Sunday, April 25, 2010

The Art of Not Volunteering

I saw her standing there…a smile plastered on her face, her lips barely opening to contain her seething rage—she was trying to communicate to a volunteer mom who does not work outside the home. “Just an e-mail message sent to ALL the parents would be huge help especially to us with very tight schedules.” she was kindly trying explain to the woman, but only getting a blank stare in return.

I was that woman last year. But this year—it was Ms. Churchlady, my favorite Super Mom. History repeating itself.

I still find it hard to stop myself. I see waste, the lack of organization, the petty squabbling and my desire to step in with an excel spreadsheet and a few merged e-mail messages is overwhelming. I can taste the success of a concisely worded, witty e-mail to mothers who want to help, but no one has given them instruction.

When you reach this point—at this exact moment—you must step away. Take a deep breath and cleanse your body of the urge to volunteer out of sheer frustration.

Do not take on one more job because you can do it better. Of course you can do it better—that is why you are making the big bucks. But keep in mind—you can’t do everything and it is not even wise—this event will come and go and no one will remember or care about the lame coordination leading up to it.

Standing in the auditorium lobby of the school during the spring play intermission I spied Ms. Churchlady. Still shell-shocked she was mumbling her mantra—“a form for everyone’s e-mail address, one big list of addresses, a few e-mail notes—that is all it would take. I can do it easily… “ I walked her back to our seats. One more performance—then we are free and clear until next year. I will talk to her later—try to get her to see the light in the Art of NOT Volunteering.

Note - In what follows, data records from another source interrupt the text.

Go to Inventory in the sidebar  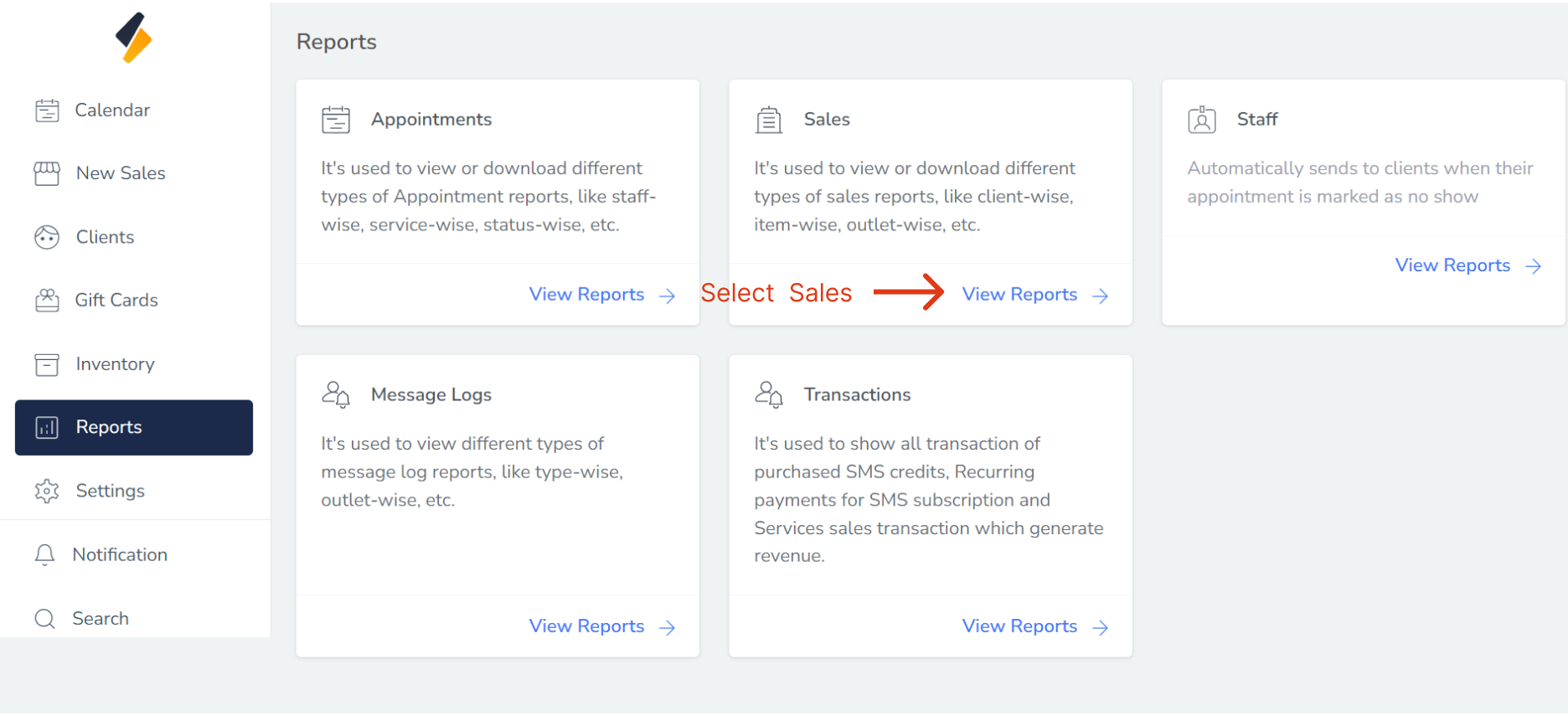point(115,364)
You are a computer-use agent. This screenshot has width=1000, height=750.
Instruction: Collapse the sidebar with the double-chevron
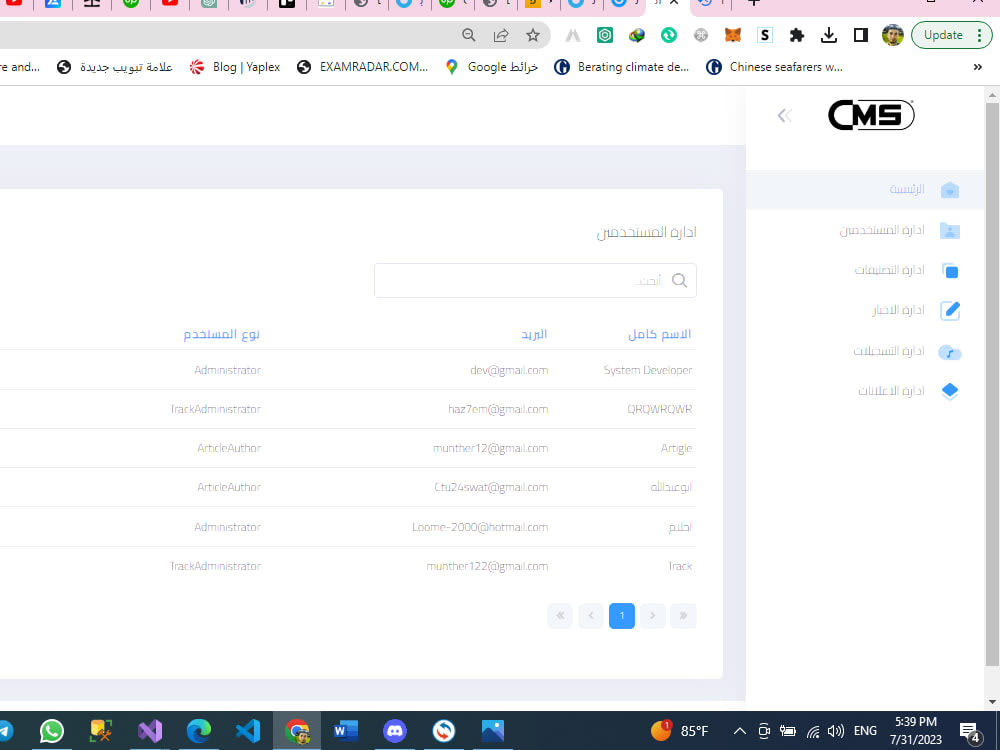click(784, 115)
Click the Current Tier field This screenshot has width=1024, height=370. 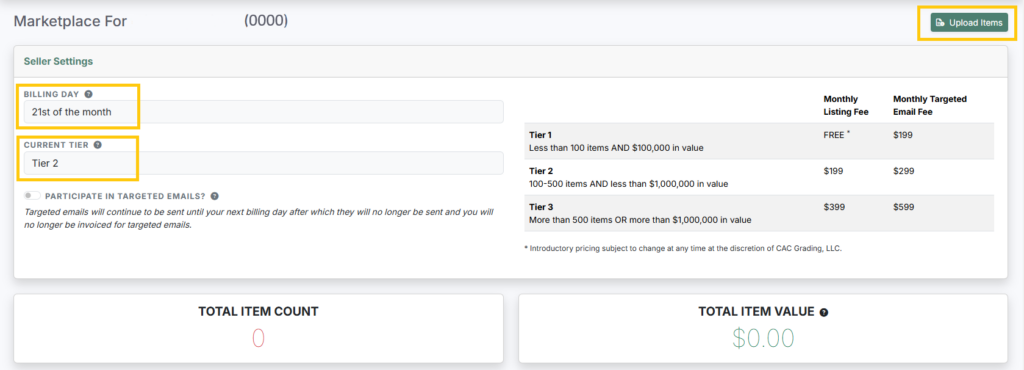click(x=264, y=163)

Big Cleansing Breath Everyone

Saturday, April 24, 2010

Fourteen

I woke up suddenly and early, very early for a Saturday and the thought that shook my mind awake was: The Beast will be 14 next year!

I was 14 when I had my first boyfriend. And even though I was a late bloomer—I am praying that The Beast will be an even later bloomer.

Actually I still am a late bloomer…slow to get a boyfriend, reluctant to finish college, vague in my career, unhurried to get married, late having a child, but suddenly everything is going fast. I hear that as we get older we do the same things over and over again so one day blends into the next and one year melds with the next and thus time seems to go fast when in fact—we are just doing the same things over and over again so our life stretches into one long continuously playing loop—until you are jolted awake by a revelation.

I clearly remember the excitement of 14—which, mind you, had nothing to do with the incredibly self-centered boyfriend I had. It was the year that my friends and I went off on a two week bike trip around Cape Cod, on our own, with no adult supervision. We got lost, we fought, we turned a dark shade of tan, lived in youth hostels, and we had best time ever. Ms. Filmmaker still goes back on occasion to that youth hostel on the dunes of Truro because it was such a beautiful place.

Things are different now—kids seem to grow up more quickly in many ways, but in other ways they live in a bubble of parent/school protection. The thought of sending The Beast off to Cape Cod with just a bicycle, some cash and a few traveler checks would not cross my mind—yet we were able to convince three sets of parents that everything would be just fine. And it was.

I am hoping that The Beast is a late bloomer too. She is too beautiful, too soulful, too thoughtful to rush into the complexities of boyfriends. If she rushes anywhere, I hope it is towards her own adventures and passions with her friends.

Sunday, April 11, 2010

Getting to NO

We have just hit the teen years and like every other developmental stage in The Beast’s life—we are woefully unprepared.
The husband and I are almost always on the same page as far as parenting which consists of: Let the little nipper run wild.

But there are times when even we have to say no, but we both have different techniques…well…let me put it this way—I have a technique and the husband just says NO.

I want the child to get to NO on her own. I want her to think through the process as to why something is not a good idea and realize on her own (with constant suggestions from me) why walking bare foot into town is not a good idea…why being dropped off in the city for the day is not a good idea without a friend…why wearing certain outfits to school could be problematic… I want her to develop her own judgment. Or, at the very least, have my voice echo in her head when I am not around.

Although getting to NO is difficult in these new teen years—I find it somewhat similar to the toddler years. The first NO to something is always the hardest. In the toddler years—crying, begging, heart wrenching pleading. Now with the teen there are accusations about being out of touch with today’s culture and basic lameness on the part of the parents etc. But the next NO is often much more of a negotiation and more convivial—the Beast will say, before I even open my mouth, “Please, spare me the lecture—I am only wearing these shorts outside in the backyard.”

Slowly we get to NO or some close approximation.